## Your objective
Please output each entry in the material beneath exactly as shown.

## Data records
::::::::::
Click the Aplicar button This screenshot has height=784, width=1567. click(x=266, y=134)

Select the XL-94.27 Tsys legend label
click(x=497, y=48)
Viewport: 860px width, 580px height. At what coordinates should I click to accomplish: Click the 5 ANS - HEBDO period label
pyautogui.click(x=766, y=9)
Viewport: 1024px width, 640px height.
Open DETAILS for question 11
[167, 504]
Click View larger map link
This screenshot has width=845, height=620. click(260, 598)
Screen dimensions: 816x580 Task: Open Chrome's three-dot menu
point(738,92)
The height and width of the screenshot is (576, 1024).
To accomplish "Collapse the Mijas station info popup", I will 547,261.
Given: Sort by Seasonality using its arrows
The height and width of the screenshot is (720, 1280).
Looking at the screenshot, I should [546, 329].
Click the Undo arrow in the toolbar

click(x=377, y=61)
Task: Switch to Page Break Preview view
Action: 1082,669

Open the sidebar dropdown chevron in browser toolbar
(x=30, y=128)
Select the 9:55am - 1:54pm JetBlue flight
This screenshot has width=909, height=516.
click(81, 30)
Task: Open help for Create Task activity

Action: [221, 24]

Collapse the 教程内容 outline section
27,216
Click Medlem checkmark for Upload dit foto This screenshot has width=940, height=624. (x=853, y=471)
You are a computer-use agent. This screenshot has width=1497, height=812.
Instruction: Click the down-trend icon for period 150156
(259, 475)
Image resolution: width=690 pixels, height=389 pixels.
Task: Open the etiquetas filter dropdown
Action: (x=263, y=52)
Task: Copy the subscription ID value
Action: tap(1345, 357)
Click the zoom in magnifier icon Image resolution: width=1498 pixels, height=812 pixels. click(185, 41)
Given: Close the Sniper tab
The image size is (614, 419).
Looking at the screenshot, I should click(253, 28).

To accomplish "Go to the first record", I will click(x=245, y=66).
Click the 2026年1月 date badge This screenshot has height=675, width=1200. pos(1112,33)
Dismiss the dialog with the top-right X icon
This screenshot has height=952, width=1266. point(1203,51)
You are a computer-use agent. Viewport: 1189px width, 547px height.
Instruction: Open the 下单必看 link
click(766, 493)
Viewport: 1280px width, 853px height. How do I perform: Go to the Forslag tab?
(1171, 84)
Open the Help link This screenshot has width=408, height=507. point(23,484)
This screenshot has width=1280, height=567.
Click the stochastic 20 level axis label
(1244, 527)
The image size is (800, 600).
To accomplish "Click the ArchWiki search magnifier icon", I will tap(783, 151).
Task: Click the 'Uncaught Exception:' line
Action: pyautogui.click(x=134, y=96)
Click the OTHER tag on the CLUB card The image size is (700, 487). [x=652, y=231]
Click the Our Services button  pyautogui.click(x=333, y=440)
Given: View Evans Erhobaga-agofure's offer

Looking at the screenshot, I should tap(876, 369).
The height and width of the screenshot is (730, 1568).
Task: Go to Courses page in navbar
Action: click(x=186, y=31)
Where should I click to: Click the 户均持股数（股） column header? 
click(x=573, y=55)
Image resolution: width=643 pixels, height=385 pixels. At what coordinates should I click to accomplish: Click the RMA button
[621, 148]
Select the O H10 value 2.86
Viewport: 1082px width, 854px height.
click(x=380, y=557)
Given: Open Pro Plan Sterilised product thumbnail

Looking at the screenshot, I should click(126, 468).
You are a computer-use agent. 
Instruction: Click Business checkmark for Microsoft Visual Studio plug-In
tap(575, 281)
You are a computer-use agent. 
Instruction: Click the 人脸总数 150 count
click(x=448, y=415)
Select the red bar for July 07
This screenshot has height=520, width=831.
::::::::::
## Response to this task
Click the Aplicar button This screenshot has height=784, width=1567. click(x=266, y=134)

Select the XL-94.27 Tsys legend label
click(x=497, y=48)
Viewport: 860px width, 580px height. At what coordinates should I click to accomplish: Click the 5 ANS - HEBDO period label
pyautogui.click(x=766, y=9)
Viewport: 1024px width, 640px height.
Open DETAILS for question 11
[167, 504]
Click View larger map link
This screenshot has width=845, height=620. click(260, 598)
Screen dimensions: 816x580 Task: Open Chrome's three-dot menu
point(738,92)
The height and width of the screenshot is (576, 1024).
To accomplish "Collapse the Mijas station info popup", I will 547,261.
Given: Sort by Seasonality using its arrows
The height and width of the screenshot is (720, 1280).
Looking at the screenshot, I should [546, 329].
Click the Undo arrow in the toolbar

click(x=377, y=61)
Task: Switch to Page Break Preview view
Action: 1082,669

Open the sidebar dropdown chevron in browser toolbar
(x=30, y=128)
Select the 9:55am - 1:54pm JetBlue flight
This screenshot has width=909, height=516.
click(81, 30)
Task: Open help for Create Task activity

Action: [221, 24]

Collapse the 教程内容 outline section
27,216
Click Medlem checkmark for Upload dit foto This screenshot has width=940, height=624. (x=853, y=471)
You are a computer-use agent. This screenshot has width=1497, height=812.
Instruction: Click the down-trend icon for period 150156
(259, 475)
Image resolution: width=690 pixels, height=389 pixels.
Task: Open the etiquetas filter dropdown
Action: (x=263, y=52)
Task: Copy the subscription ID value
Action: tap(1345, 357)
Click the zoom in magnifier icon Image resolution: width=1498 pixels, height=812 pixels. click(185, 41)
Given: Close the Sniper tab
The image size is (614, 419).
Looking at the screenshot, I should click(253, 28).

To accomplish "Go to the first record", I will click(x=245, y=66).
Click the 2026年1月 date badge This screenshot has height=675, width=1200. pos(1112,33)
Dismiss the dialog with the top-right X icon
This screenshot has height=952, width=1266. point(1203,51)
You are a computer-use agent. Viewport: 1189px width, 547px height.
Instruction: Open the 下单必看 link
click(766, 493)
Viewport: 1280px width, 853px height. How do I perform: Go to the Forslag tab?
(1171, 84)
Open the Help link This screenshot has width=408, height=507. point(23,484)
This screenshot has width=1280, height=567.
Click the stochastic 20 level axis label
(1244, 527)
The image size is (800, 600).
To accomplish "Click the ArchWiki search magnifier icon", I will tap(783, 151).
Task: Click the 'Uncaught Exception:' line
Action: pyautogui.click(x=134, y=96)
Click the OTHER tag on the CLUB card The image size is (700, 487). [x=652, y=231]
Click the Our Services button  pyautogui.click(x=333, y=440)
Given: View Evans Erhobaga-agofure's offer

Looking at the screenshot, I should tap(876, 369).
The height and width of the screenshot is (730, 1568).
Task: Go to Courses page in navbar
Action: click(x=186, y=31)
Where should I click to: Click the 户均持股数（股） column header? 
click(x=573, y=55)
Image resolution: width=643 pixels, height=385 pixels. At what coordinates should I click to accomplish: Click the RMA button
[621, 148]
Select the O H10 value 2.86
Viewport: 1082px width, 854px height.
click(x=380, y=557)
Given: Open Pro Plan Sterilised product thumbnail

Looking at the screenshot, I should click(126, 468).
You are a computer-use agent. 
Instruction: Click Business checkmark for Microsoft Visual Studio plug-In
tap(575, 281)
You are a computer-use agent. 
Instruction: Click the 人脸总数 150 count
click(x=448, y=415)
Select the red bar for July 07
This screenshot has height=520, width=831.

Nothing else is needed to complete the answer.